* **Saved entries**:
╔══
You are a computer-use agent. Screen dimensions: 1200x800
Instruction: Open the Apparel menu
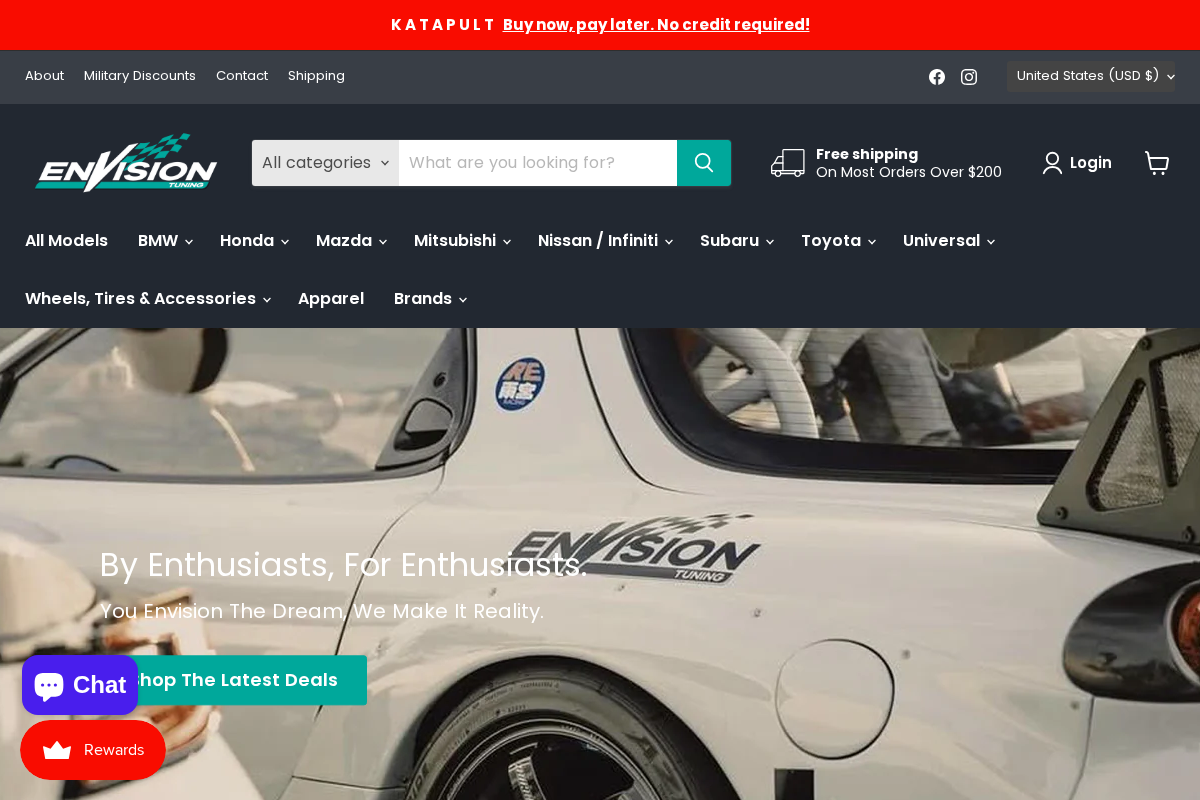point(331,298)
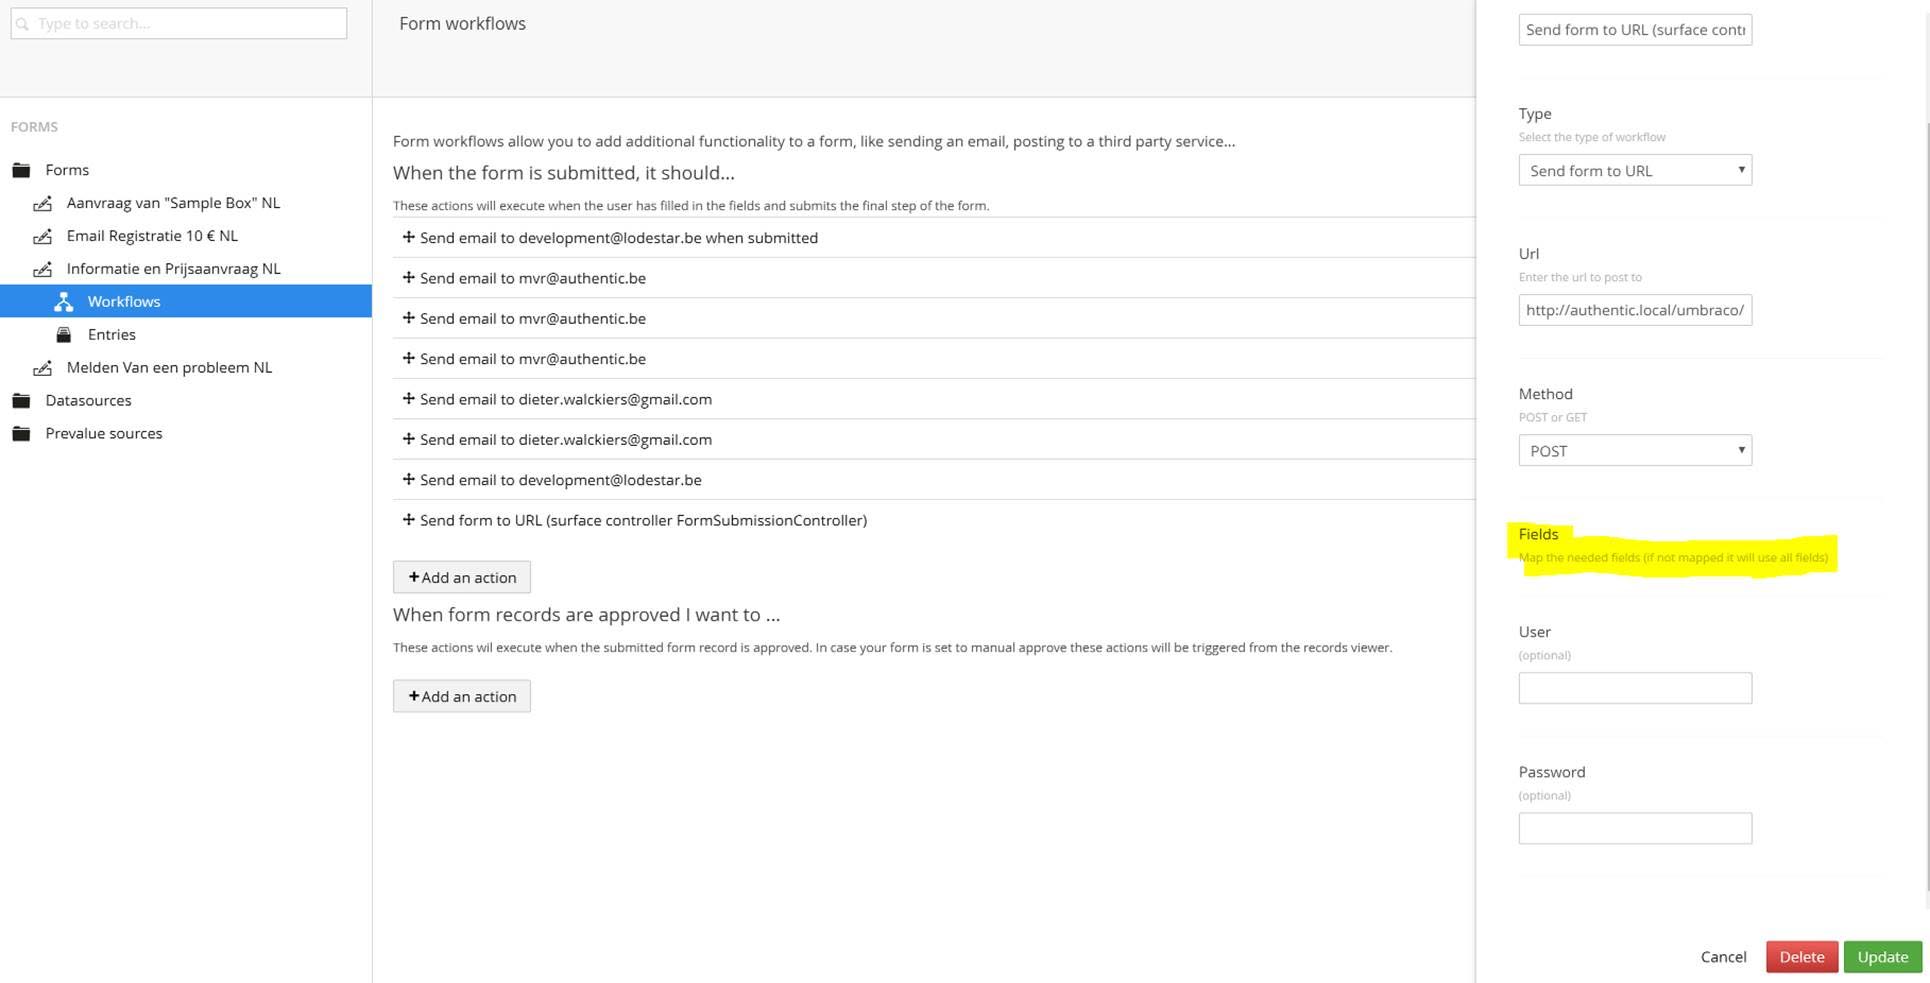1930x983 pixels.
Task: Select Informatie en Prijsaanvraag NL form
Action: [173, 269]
╚══
* **WORK TO COMPLETE**: For this exercise, transcribe the data above line by line, exactly, with pictures omitted.

* **RESPONSE TO THIS TASK**:
You are a computer-use agent. Screen dimensions: 1200x800
Instruction: Open the Apparel menu
point(331,298)
1930x983 pixels.
Task: Select Informatie en Prijsaanvraag NL form
Action: [173, 269]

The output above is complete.